> **Task objective**
Could you copy all of the records below exactly as they appear?

(Dataset entries)
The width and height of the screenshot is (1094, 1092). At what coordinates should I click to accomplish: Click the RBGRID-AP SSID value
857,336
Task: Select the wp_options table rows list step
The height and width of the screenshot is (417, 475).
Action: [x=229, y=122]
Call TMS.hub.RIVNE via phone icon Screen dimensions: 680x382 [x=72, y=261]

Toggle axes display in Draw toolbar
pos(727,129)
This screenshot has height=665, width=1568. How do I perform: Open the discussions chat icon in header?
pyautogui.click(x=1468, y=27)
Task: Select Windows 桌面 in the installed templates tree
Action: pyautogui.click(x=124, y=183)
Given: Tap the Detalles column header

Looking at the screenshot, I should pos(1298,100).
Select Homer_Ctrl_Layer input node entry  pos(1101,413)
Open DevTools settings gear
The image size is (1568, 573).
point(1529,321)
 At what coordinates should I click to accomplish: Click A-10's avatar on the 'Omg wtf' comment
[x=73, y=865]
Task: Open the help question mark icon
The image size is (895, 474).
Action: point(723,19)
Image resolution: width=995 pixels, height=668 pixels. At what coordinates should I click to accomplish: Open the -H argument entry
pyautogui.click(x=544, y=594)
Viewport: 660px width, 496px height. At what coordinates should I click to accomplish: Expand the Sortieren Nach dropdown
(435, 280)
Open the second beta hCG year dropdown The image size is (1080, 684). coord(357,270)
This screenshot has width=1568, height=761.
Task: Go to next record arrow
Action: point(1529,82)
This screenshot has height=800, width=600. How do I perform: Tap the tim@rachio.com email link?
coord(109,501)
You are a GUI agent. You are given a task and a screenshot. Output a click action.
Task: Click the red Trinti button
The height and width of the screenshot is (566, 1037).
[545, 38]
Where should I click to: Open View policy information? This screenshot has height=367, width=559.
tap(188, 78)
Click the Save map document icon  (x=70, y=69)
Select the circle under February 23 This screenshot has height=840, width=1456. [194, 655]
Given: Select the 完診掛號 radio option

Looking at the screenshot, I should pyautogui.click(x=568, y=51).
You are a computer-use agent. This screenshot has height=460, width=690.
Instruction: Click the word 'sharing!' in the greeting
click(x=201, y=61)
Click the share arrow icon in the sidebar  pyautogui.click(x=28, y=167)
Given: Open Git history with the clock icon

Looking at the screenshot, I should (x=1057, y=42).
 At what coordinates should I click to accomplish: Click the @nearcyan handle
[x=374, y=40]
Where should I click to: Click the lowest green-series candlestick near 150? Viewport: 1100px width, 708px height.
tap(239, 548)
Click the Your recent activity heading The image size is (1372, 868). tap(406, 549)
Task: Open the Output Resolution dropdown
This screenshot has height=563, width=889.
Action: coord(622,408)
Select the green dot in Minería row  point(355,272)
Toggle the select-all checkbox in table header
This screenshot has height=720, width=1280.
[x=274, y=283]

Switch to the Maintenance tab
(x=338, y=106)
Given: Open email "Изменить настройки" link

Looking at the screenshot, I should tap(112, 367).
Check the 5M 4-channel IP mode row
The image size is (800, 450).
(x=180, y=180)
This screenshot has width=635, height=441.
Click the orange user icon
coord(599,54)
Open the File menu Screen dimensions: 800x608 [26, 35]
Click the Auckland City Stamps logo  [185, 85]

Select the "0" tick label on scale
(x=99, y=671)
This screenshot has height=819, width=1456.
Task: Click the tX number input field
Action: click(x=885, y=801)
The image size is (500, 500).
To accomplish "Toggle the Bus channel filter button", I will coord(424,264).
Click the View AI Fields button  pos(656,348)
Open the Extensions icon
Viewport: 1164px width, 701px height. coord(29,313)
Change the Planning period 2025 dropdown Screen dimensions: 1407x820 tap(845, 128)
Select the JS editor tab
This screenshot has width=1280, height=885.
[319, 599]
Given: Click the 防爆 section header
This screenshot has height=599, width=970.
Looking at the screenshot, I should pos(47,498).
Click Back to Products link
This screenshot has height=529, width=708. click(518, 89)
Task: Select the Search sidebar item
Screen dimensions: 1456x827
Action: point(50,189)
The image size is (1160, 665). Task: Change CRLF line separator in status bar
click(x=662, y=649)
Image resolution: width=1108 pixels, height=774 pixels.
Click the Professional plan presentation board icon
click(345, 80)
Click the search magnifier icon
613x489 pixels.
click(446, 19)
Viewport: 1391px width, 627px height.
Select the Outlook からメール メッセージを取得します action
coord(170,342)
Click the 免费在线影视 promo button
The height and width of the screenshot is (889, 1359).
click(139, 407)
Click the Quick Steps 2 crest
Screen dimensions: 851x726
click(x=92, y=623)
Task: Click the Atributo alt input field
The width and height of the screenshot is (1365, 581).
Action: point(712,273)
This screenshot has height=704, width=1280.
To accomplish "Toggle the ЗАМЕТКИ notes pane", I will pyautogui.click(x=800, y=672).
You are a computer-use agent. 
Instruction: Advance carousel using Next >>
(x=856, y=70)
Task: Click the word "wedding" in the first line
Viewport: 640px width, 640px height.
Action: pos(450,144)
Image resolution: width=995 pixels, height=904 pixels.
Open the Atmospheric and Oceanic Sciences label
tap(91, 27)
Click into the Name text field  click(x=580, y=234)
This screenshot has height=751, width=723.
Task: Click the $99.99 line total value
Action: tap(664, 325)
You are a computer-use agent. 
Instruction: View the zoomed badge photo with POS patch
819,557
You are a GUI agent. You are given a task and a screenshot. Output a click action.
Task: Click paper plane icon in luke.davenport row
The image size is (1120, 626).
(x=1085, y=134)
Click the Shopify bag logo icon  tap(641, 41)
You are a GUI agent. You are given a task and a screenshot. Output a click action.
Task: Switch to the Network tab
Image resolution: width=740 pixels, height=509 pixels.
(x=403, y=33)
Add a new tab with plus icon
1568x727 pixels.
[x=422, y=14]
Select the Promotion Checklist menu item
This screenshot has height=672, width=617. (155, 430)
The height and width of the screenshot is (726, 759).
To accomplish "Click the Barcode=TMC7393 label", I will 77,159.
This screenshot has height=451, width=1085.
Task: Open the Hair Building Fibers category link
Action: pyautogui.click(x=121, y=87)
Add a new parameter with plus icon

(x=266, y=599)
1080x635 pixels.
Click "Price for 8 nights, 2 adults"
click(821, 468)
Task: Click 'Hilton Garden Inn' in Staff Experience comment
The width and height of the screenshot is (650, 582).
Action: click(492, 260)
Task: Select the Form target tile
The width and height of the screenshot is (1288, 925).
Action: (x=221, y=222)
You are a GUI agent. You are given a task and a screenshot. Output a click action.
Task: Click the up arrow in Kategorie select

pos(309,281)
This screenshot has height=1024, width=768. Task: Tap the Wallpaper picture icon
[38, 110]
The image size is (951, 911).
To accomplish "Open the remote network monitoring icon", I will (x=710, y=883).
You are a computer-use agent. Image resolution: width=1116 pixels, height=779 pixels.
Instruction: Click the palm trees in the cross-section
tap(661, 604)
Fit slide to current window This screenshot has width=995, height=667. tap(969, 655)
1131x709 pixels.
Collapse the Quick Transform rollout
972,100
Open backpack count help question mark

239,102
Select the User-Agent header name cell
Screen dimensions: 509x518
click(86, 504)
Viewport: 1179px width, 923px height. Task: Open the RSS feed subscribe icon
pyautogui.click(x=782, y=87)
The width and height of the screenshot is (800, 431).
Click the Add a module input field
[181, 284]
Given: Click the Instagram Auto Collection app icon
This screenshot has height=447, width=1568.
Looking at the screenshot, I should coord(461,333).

> **Answer to the exercise**
The width and height of the screenshot is (1094, 1092). At what coordinates should I click to accomplish: Click the RBGRID-AP SSID value
857,336
Task: Select the wp_options table rows list step
The height and width of the screenshot is (417, 475).
Action: [x=229, y=122]
Call TMS.hub.RIVNE via phone icon Screen dimensions: 680x382 [x=72, y=261]

Toggle axes display in Draw toolbar
pos(727,129)
This screenshot has height=665, width=1568. How do I perform: Open the discussions chat icon in header?
pyautogui.click(x=1468, y=27)
Task: Select Windows 桌面 in the installed templates tree
Action: pyautogui.click(x=124, y=183)
Given: Tap the Detalles column header

Looking at the screenshot, I should pos(1298,100).
Select Homer_Ctrl_Layer input node entry  pos(1101,413)
Open DevTools settings gear
The image size is (1568, 573).
point(1529,321)
 At what coordinates should I click to accomplish: Click A-10's avatar on the 'Omg wtf' comment
[x=73, y=865]
Task: Open the help question mark icon
The image size is (895, 474).
Action: point(723,19)
Image resolution: width=995 pixels, height=668 pixels. At what coordinates should I click to accomplish: Open the -H argument entry
pyautogui.click(x=544, y=594)
Viewport: 660px width, 496px height. At what coordinates should I click to accomplish: Expand the Sortieren Nach dropdown
(435, 280)
Open the second beta hCG year dropdown The image size is (1080, 684). coord(357,270)
This screenshot has width=1568, height=761.
Task: Go to next record arrow
Action: point(1529,82)
This screenshot has height=800, width=600. How do I perform: Tap the tim@rachio.com email link?
coord(109,501)
You are a GUI agent. You are given a task and a screenshot. Output a click action.
Task: Click the red Trinti button
The height and width of the screenshot is (566, 1037).
[545, 38]
Where should I click to: Open View policy information? This screenshot has height=367, width=559.
tap(188, 78)
Click the Save map document icon  (x=70, y=69)
Select the circle under February 23 This screenshot has height=840, width=1456. [194, 655]
Given: Select the 完診掛號 radio option

Looking at the screenshot, I should pyautogui.click(x=568, y=51).
You are a computer-use agent. This screenshot has height=460, width=690.
Instruction: Click the word 'sharing!' in the greeting
click(x=201, y=61)
Click the share arrow icon in the sidebar  pyautogui.click(x=28, y=167)
Given: Open Git history with the clock icon

Looking at the screenshot, I should (x=1057, y=42).
 At what coordinates should I click to accomplish: Click the @nearcyan handle
[x=374, y=40]
Where should I click to: Click the lowest green-series candlestick near 150? Viewport: 1100px width, 708px height.
tap(239, 548)
Click the Your recent activity heading The image size is (1372, 868). tap(406, 549)
Task: Open the Output Resolution dropdown
This screenshot has height=563, width=889.
Action: coord(622,408)
Select the green dot in Minería row  point(355,272)
Toggle the select-all checkbox in table header
This screenshot has height=720, width=1280.
[x=274, y=283]

Switch to the Maintenance tab
(x=338, y=106)
Given: Open email "Изменить настройки" link

Looking at the screenshot, I should tap(112, 367).
Check the 5M 4-channel IP mode row
The image size is (800, 450).
(x=180, y=180)
This screenshot has width=635, height=441.
Click the orange user icon
coord(599,54)
Open the File menu Screen dimensions: 800x608 [26, 35]
Click the Auckland City Stamps logo  [185, 85]

Select the "0" tick label on scale
(x=99, y=671)
This screenshot has height=819, width=1456.
Task: Click the tX number input field
Action: click(x=885, y=801)
The image size is (500, 500).
To accomplish "Toggle the Bus channel filter button", I will coord(424,264).
Click the View AI Fields button  pos(656,348)
Open the Extensions icon
Viewport: 1164px width, 701px height. coord(29,313)
Change the Planning period 2025 dropdown Screen dimensions: 1407x820 tap(845, 128)
Select the JS editor tab
This screenshot has width=1280, height=885.
[319, 599]
Given: Click the 防爆 section header
This screenshot has height=599, width=970.
Looking at the screenshot, I should pos(47,498).
Click Back to Products link
This screenshot has height=529, width=708. click(518, 89)
Task: Select the Search sidebar item
Screen dimensions: 1456x827
Action: point(50,189)
The image size is (1160, 665). Task: Change CRLF line separator in status bar
click(x=662, y=649)
Image resolution: width=1108 pixels, height=774 pixels.
Click the Professional plan presentation board icon
click(345, 80)
Click the search magnifier icon
613x489 pixels.
click(446, 19)
Viewport: 1391px width, 627px height.
Select the Outlook からメール メッセージを取得します action
coord(170,342)
Click the 免费在线影视 promo button
The height and width of the screenshot is (889, 1359).
click(139, 407)
Click the Quick Steps 2 crest
Screen dimensions: 851x726
click(x=92, y=623)
Task: Click the Atributo alt input field
The width and height of the screenshot is (1365, 581).
Action: point(712,273)
This screenshot has height=704, width=1280.
To accomplish "Toggle the ЗАМЕТКИ notes pane", I will pyautogui.click(x=800, y=672).
You are a computer-use agent. 
Instruction: Advance carousel using Next >>
(x=856, y=70)
Task: Click the word "wedding" in the first line
Viewport: 640px width, 640px height.
Action: pos(450,144)
Image resolution: width=995 pixels, height=904 pixels.
Open the Atmospheric and Oceanic Sciences label
tap(91, 27)
Click into the Name text field  click(x=580, y=234)
This screenshot has height=751, width=723.
Task: Click the $99.99 line total value
Action: tap(664, 325)
You are a computer-use agent. 
Instruction: View the zoomed badge photo with POS patch
819,557
You are a GUI agent. You are given a task and a screenshot. Output a click action.
Task: Click paper plane icon in luke.davenport row
The image size is (1120, 626).
(x=1085, y=134)
Click the Shopify bag logo icon  tap(641, 41)
You are a GUI agent. You are given a task and a screenshot. Output a click action.
Task: Switch to the Network tab
Image resolution: width=740 pixels, height=509 pixels.
(x=403, y=33)
Add a new tab with plus icon
1568x727 pixels.
[x=422, y=14]
Select the Promotion Checklist menu item
This screenshot has height=672, width=617. (155, 430)
The height and width of the screenshot is (726, 759).
To accomplish "Click the Barcode=TMC7393 label", I will 77,159.
This screenshot has height=451, width=1085.
Task: Open the Hair Building Fibers category link
Action: pyautogui.click(x=121, y=87)
Add a new parameter with plus icon

(x=266, y=599)
1080x635 pixels.
Click "Price for 8 nights, 2 adults"
click(821, 468)
Task: Click 'Hilton Garden Inn' in Staff Experience comment
The width and height of the screenshot is (650, 582).
Action: click(492, 260)
Task: Select the Form target tile
The width and height of the screenshot is (1288, 925).
Action: (x=221, y=222)
You are a GUI agent. You are given a task and a screenshot. Output a click action.
Task: Click the up arrow in Kategorie select

pos(309,281)
This screenshot has height=1024, width=768. Task: Tap the Wallpaper picture icon
[38, 110]
The image size is (951, 911).
To accomplish "Open the remote network monitoring icon", I will (x=710, y=883).
You are a computer-use agent. Image resolution: width=1116 pixels, height=779 pixels.
Instruction: Click the palm trees in the cross-section
tap(661, 604)
Fit slide to current window This screenshot has width=995, height=667. tap(969, 655)
1131x709 pixels.
Collapse the Quick Transform rollout
972,100
Open backpack count help question mark

239,102
Select the User-Agent header name cell
Screen dimensions: 509x518
click(86, 504)
Viewport: 1179px width, 923px height. Task: Open the RSS feed subscribe icon
pyautogui.click(x=782, y=87)
The width and height of the screenshot is (800, 431).
Click the Add a module input field
[181, 284]
Given: Click the Instagram Auto Collection app icon
This screenshot has height=447, width=1568.
Looking at the screenshot, I should coord(461,333).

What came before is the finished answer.